_GOAL:_
Count the lines in the records below that contain the string "Task", and give only that number.

_DATA ENTRIES:_
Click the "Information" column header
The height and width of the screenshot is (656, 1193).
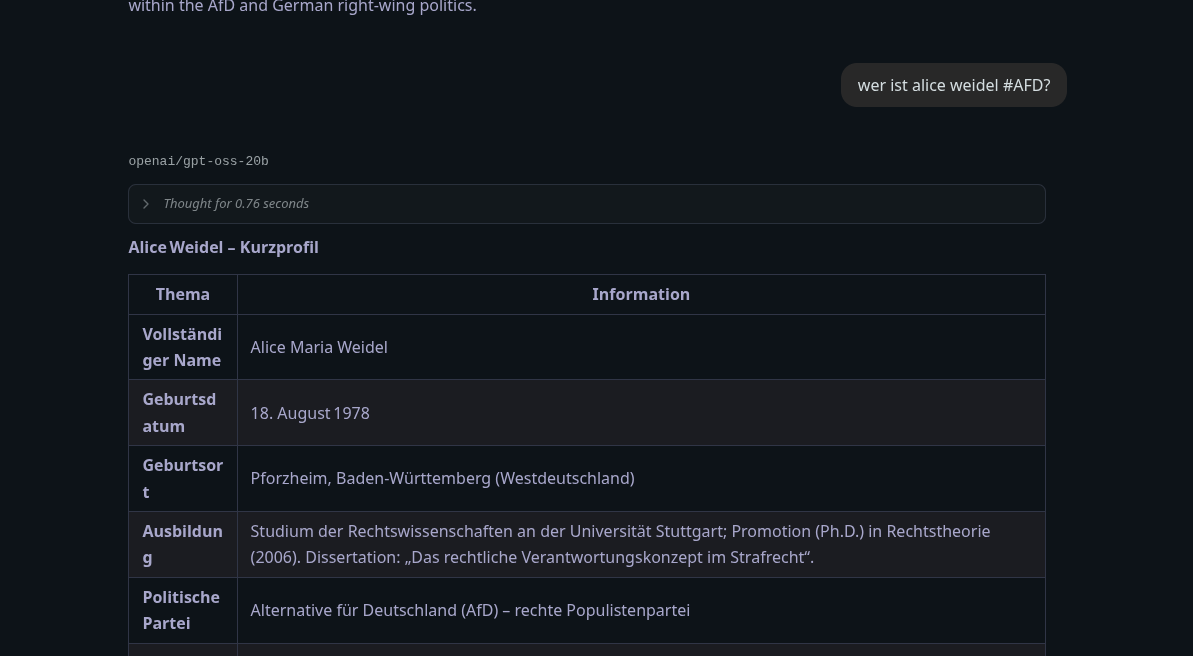(x=640, y=294)
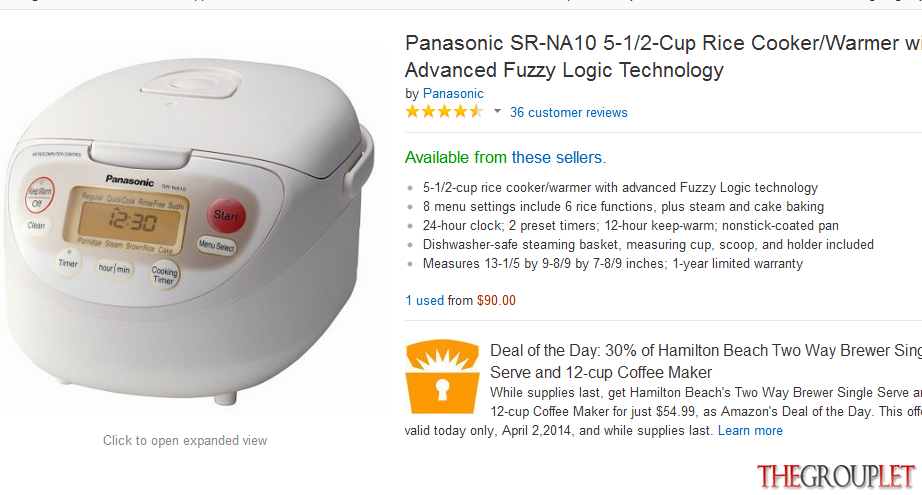The width and height of the screenshot is (922, 495).
Task: Click the $90.00 used price
Action: [x=496, y=300]
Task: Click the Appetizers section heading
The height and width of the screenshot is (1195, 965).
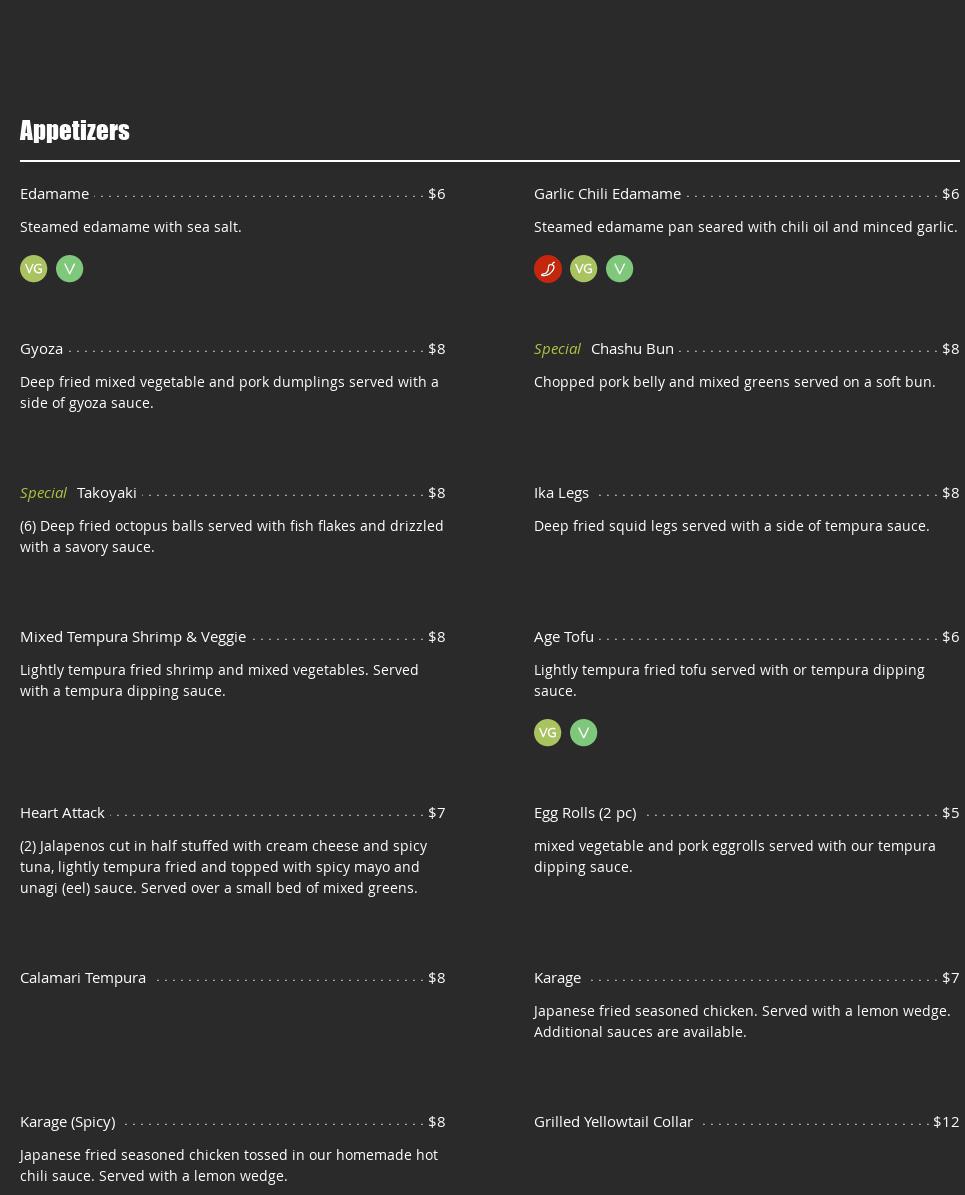Action: (75, 131)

_ANSWER:_
2